The comedian and winner of Strictly Come Dancing shares his favourite works of classical music with BBC Music Magazine

Published: December 21, 2020 at 12:04 pm

Born in Bath in 1964, Bill Bailey is best known to many as the musical polymath on Never Mind the Buzzcocks on BBC2. His other TV appearances have included the comedy Black Books, Have I Got News for You and, in 1998, his own show Is It Bill Bailey?, in which he combined sketches, monologues and musical parody.

An accomplished pianist, he brings his keyboard skills to light in stage shows such as the acclaimed Bill Bailey’s Remarkable Guide to the Orchestra at the Royal Albert Hall. In 2020, he was crowned the winner of Strictly Come Dancing with his partner Oti Mabuse.

I like to keep my musical ideas fresh. So, in one evening I’ll gladly listen to some electronica, some Canadian prog folk perhaps, a bit of Icelandic humming, some Mongolian throat singing... and then round things off with Vladimir Ashkenazy playing piano music!

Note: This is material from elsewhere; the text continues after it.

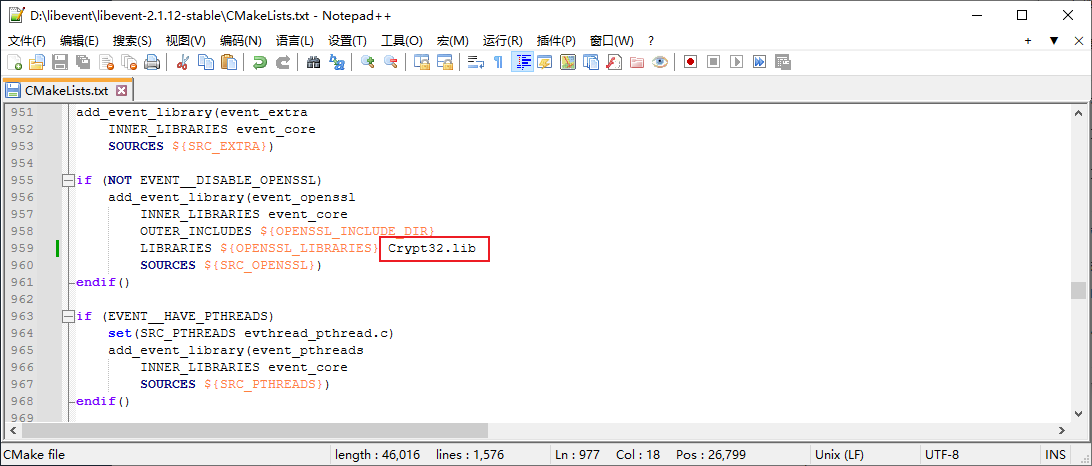Open the 插件(P) menu
The height and width of the screenshot is (466, 1092).
[x=556, y=41]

I was aware of music before I was even aware of it: my Mum and Dad played it in the house a lot, and I must have absorbed it subconsciously. Probably my earliest childhood memory of a piece of music is Sibelius’s Karelia Suite. I remember quite clearly being bounced on my mother’s knee to the rhythm of the music. She would bring it life by saying that it was horses running over a hill, and then you’d have the hunter calling the horses. I was rapt listening to it.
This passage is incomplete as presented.